→ Passage
** Start **

# Magnesium Sulphate... do you dose it?



## Arana

I have been dosing EI using the excellent NutriCalc recommended by Matt (thanks Matt  ) without any issues except for some minor hair algae on my vallis but i have noticed that in a lot of EI articles i have read lately there is no mention of Magnesium Sulphate in the dosing regime, why are we dosing this? is this just for the Mg? i'm not likely to change what i'm dosing because it's working so well. I just want to be sure i understand why i'm doing it. :? 

Incidently, if you need to clean Hair Algae off of your plants find some goldfish! i tranfered mine to my 8 year old sons 120 goldfish setup and they cleaned a huge bunch of it in about an hour! they seem to love the stuff!


----------



## Dave Spencer

To be honest, I wasn`t aware of MgSO4 being part of the EI regime. 

Extra Mg can be added via GH booster at water change time. This will also supplement Ca levels as well. I have very soft tap water, so I use GH booster to compensate for this.

The Goldfish bit is interesting. My eldest daughter keeps a pair, so I1ll bear them in mind.

Dave.


----------



## JamesC

Magnesium is added in the form of magnesium sulphate if your water has low magnesium levels.  GH is made up of calcium and magnesium and generally speaking your tap water has plenty of both. Sometimes though, as for me, tap water is nearly all calcium so you have to add extra magnesium. If your dosing is working fine then there is probably no nead to add any Mg. With low GH it's best to add some GH booster as this adds both Calcium and Magnesium in the correct ratio. Low magnesium syptoms are yellowing leaves with the veins staying green and the leaf edges of fast growing stem plants curling. I get both of these happening in my high light tank if I don't add Mg.

James


----------



## Arana

thanks guys, i'm glad i asked the question now! there's no problem with the GH in my tap water and no apparant problems with deficiancies in my plants, so now i'm not sure what to do :?  maybe i'll remove the magnesium sulphate from the dosing regime and let the plants tell me if they like it or not.

** End **

→ Given request A
Write out the magnesium sulphate thread between "thanks guys, i'm" and "like it or not.", inclusive.
→ Given request B
Do these statements agree with the magnesium sulphate thread? For each, answer yes or no and quote the deciding words from the thread: (i) Arana's minor hair algae was on the vallis. (ii) Dave Spencer's tap water is hard. (iii) JamesC says GH booster adds calcium and magnesium in the correct ratio.
→ Given request C
Can you carry on the magnesium sulphate thread from where it stops?

→ Material
** Start **

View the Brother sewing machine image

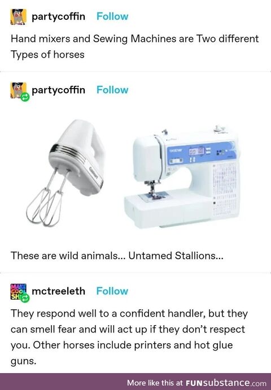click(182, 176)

** End **
** Start **

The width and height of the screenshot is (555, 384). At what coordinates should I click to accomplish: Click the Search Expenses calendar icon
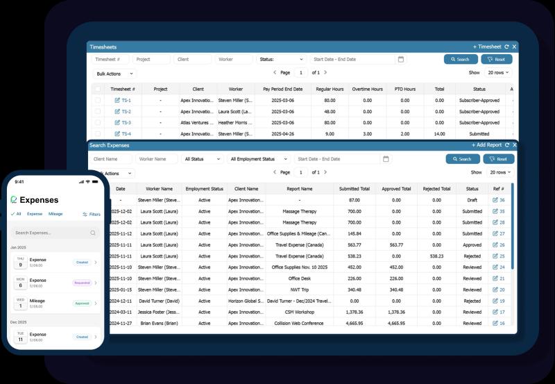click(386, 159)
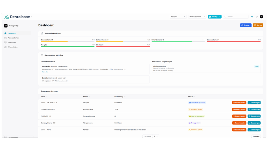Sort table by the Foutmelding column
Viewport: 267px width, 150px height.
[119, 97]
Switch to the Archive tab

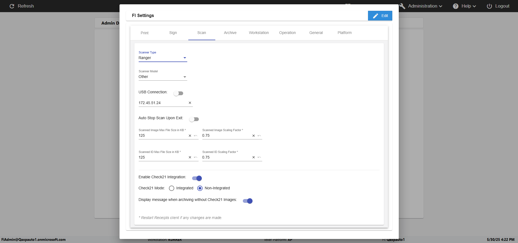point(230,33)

** End **

→ Right answer A
thanks guys, i'm glad i asked the question now! there's no problem with the GH in my tap water and no apparant problems with deficiancies in my plants, so now i'm not sure what to do :?  maybe i'll remove the magnesium sulphate from the dosing regime and let the plants tell me if they like it or not.

→ Right answer B
(i) Yes: "without any issues except for some minor hair algae on my vallis"
(ii) No: "I have very soft tap water"
(iii) Yes: "as this adds both Calcium and Magnesium in the correct ratio"

→ Right answer C
i started adding it simply  because nutricalc give me an amount to dose  

could the magnesium sulphate have been a contributating factor with the hair algae problem?


----------



## Matt Holbrook-Bull

I use MgSO4 all the time.. but to be honest, I cant tell you if it makes a difference! I use it cos its part of the nutri-calc recommendations.

maybe I should try not using it, to see if it changes anything.


----------



## Arana

Matt - maybe one of us should stop and the other should continue so we can compare the differances 8)


----------



## Matt Holbrook-Bull

Arana said:
			
		

> Matt - maybe one of us should stop and the other should continue so we can compare the differances 8)



Ill stop, I have some good records of my tanks performance in the last month since my NO3 mess-up. I also have good photos and a good handle on all my plants, I should be able to spot any differences pretty easy.


----------



## Arana

Frolicsome_Flora said:
			
		

> Ill stop, I have some good records of my tanks performance in the last month since my NO3 mess-up. I also have good photos and a good handle on all my plants, I should be able to spot any differences pretty easy.



Great!    Thank you very much   

Does anyone else out there dose it?


----------



## ceg4048

Hi,
     The MgSO4 was introduced as an adjunct to EI back when it was fashionable to only use soft water for plants. A lot of people started using RO water so they wound up having to dose Calcium and Magnesium back into the water. 
You can get a water quality report on the web for your area but one problem is that they only publish the GH value in terms of "equivalent CaCO3" so it's never clear how much Mg is available. If your tap's GH is up past 7 degrees or so, more than likely there is sufficient Mg. I would only dose the MgSo4 in high light applications using RO water or if the tap water was soft, and even so, as Dave and JamesC pointed out, a much better option would be to dose a pinch of GH booster once a week at water change - and that makes life easy. 8)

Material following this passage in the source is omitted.